[start]
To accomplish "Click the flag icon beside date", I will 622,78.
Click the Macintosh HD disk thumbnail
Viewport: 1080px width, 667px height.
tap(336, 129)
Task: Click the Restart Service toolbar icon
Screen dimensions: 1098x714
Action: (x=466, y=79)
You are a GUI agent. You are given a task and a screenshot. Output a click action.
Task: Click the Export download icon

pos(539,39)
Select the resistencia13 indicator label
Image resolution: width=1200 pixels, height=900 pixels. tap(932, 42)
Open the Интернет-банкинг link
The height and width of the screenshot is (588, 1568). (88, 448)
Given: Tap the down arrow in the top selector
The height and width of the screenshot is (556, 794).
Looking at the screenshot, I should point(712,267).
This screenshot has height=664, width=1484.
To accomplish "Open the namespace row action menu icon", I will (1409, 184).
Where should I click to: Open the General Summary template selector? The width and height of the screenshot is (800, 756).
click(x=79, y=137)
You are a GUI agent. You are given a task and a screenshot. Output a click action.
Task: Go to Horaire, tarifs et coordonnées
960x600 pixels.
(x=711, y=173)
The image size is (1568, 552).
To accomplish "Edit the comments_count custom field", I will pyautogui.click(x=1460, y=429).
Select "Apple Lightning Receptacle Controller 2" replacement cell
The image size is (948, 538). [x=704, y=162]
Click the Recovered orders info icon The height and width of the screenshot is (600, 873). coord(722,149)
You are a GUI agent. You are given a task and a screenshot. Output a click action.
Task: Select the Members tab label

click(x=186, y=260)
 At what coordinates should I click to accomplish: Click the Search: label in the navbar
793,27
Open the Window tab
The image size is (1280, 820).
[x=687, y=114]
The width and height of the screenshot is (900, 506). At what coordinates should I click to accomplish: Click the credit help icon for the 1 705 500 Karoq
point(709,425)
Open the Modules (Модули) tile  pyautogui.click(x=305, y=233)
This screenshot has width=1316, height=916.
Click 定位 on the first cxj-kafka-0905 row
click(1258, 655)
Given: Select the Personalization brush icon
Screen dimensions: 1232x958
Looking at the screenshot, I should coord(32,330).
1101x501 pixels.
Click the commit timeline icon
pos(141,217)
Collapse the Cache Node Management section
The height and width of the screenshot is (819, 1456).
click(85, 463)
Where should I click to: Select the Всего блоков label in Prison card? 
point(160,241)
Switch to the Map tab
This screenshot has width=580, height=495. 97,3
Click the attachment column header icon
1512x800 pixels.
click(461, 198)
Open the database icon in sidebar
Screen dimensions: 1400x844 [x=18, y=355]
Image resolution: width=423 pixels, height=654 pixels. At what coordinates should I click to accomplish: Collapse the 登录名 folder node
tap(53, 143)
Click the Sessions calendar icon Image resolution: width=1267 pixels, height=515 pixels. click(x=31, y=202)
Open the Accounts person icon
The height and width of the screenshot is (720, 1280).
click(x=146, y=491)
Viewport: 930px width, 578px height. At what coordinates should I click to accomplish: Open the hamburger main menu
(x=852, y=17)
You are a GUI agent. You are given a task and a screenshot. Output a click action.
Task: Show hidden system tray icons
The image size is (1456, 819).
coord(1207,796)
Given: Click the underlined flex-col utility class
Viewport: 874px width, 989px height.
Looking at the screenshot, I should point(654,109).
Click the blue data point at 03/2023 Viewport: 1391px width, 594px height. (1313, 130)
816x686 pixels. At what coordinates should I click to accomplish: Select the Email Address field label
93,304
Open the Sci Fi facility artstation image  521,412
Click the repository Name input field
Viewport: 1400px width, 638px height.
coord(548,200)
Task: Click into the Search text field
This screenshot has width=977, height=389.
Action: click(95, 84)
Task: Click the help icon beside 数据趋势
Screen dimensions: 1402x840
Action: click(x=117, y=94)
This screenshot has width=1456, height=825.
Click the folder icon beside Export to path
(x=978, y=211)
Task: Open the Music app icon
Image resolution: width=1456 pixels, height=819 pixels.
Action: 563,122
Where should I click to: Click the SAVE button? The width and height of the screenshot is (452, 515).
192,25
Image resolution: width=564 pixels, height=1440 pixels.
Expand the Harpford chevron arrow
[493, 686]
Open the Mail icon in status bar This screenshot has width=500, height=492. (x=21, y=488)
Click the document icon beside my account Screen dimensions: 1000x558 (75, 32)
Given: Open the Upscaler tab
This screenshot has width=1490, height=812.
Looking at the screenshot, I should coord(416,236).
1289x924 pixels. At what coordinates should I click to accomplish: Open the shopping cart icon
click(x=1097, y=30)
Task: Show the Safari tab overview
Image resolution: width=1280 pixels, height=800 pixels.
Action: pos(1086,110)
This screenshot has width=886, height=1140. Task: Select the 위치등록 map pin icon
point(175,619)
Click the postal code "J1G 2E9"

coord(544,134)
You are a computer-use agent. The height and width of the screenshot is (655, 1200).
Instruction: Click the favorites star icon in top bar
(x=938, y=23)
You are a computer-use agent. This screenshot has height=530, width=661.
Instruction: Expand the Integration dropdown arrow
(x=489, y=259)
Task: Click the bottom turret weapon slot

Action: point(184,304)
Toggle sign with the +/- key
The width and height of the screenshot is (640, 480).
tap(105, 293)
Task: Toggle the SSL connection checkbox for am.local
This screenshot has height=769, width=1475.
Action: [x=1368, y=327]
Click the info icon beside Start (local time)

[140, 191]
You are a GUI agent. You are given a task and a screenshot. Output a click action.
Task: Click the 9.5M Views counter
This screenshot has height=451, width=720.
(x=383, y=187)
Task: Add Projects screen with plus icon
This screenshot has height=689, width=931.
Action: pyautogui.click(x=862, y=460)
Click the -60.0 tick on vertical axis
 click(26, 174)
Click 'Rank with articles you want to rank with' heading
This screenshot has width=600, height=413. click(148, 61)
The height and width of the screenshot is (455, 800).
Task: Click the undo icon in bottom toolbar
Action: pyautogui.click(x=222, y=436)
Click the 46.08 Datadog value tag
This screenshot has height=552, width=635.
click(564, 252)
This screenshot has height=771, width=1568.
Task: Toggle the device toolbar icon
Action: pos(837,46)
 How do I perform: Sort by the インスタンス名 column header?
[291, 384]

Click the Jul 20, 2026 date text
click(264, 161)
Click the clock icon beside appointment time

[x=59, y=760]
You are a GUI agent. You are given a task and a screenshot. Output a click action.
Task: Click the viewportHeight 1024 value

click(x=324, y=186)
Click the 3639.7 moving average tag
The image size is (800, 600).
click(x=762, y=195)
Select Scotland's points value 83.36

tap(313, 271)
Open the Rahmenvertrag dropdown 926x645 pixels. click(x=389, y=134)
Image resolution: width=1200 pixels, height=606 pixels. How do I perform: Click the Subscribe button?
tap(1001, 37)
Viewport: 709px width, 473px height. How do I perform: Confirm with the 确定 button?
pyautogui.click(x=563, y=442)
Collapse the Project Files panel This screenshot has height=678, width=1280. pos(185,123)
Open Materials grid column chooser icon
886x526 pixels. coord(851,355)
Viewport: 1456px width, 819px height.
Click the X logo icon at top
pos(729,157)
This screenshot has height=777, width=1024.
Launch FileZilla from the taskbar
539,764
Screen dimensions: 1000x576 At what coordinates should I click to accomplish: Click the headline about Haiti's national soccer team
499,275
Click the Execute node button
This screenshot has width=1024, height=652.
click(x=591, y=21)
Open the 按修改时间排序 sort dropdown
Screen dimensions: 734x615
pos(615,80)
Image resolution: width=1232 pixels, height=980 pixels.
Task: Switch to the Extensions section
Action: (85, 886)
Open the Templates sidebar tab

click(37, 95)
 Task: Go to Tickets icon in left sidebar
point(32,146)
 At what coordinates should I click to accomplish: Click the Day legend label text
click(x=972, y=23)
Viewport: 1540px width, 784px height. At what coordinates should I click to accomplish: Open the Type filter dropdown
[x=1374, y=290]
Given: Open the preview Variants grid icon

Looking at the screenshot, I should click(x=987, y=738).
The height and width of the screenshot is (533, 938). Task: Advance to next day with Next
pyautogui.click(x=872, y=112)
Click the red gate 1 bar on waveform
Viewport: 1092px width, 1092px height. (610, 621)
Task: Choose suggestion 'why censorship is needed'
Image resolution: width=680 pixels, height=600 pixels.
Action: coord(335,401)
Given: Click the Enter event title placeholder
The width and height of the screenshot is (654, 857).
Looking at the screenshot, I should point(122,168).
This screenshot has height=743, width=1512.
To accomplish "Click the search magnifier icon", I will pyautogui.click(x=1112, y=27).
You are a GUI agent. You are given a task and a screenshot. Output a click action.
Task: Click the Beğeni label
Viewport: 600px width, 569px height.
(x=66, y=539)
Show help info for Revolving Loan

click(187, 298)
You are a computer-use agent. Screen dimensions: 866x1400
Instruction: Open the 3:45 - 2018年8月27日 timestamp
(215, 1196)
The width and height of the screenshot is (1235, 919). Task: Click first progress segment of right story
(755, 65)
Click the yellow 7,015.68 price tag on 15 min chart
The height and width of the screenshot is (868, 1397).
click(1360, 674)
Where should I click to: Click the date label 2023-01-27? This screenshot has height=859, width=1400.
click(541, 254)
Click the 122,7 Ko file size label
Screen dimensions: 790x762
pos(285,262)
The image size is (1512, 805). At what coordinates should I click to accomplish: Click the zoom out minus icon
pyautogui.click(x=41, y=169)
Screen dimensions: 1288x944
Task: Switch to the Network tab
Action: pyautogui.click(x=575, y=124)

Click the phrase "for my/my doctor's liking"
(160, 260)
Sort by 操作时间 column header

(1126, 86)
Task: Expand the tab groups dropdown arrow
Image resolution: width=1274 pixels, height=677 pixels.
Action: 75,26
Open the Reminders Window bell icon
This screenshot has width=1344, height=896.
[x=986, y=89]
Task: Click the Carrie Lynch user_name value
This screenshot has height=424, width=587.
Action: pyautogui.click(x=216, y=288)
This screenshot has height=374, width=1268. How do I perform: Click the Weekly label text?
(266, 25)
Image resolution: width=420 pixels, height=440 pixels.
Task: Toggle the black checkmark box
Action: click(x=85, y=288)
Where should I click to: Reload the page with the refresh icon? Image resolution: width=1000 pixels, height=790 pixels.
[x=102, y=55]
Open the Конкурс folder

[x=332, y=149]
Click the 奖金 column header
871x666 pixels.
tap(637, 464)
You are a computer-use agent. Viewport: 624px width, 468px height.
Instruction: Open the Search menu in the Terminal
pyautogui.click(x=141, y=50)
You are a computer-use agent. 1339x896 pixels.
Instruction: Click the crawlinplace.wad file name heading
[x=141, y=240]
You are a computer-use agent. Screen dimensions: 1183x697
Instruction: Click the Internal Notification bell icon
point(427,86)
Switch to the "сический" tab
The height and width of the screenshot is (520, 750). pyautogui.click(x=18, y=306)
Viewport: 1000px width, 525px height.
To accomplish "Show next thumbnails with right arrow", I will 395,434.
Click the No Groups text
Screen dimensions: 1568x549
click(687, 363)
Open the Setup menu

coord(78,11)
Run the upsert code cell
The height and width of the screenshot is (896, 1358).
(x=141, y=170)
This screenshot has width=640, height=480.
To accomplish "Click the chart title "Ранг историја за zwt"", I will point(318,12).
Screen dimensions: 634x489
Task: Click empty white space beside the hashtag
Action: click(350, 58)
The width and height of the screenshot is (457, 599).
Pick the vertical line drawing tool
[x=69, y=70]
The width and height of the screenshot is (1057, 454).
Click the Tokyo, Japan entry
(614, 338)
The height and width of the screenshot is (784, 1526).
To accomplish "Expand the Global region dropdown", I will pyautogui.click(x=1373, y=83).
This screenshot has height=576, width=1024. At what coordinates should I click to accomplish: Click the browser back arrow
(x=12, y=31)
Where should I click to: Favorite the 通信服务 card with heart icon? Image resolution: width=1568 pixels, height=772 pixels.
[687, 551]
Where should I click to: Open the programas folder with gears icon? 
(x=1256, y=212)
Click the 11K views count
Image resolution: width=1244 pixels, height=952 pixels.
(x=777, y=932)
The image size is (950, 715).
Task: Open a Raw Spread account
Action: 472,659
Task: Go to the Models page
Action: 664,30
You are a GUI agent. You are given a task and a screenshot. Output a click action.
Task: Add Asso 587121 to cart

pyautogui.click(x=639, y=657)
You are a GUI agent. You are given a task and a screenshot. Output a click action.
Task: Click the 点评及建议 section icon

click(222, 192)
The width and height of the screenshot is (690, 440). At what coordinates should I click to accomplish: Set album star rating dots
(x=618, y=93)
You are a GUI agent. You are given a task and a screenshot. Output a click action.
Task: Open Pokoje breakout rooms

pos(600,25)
[end]
→ **Stated task**: Gather every line above that contains the word "first".

→ **Response below**:
Click 定位 on the first cxj-kafka-0905 row
The width and height of the screenshot is (1235, 919). Task: Click first progress segment of right story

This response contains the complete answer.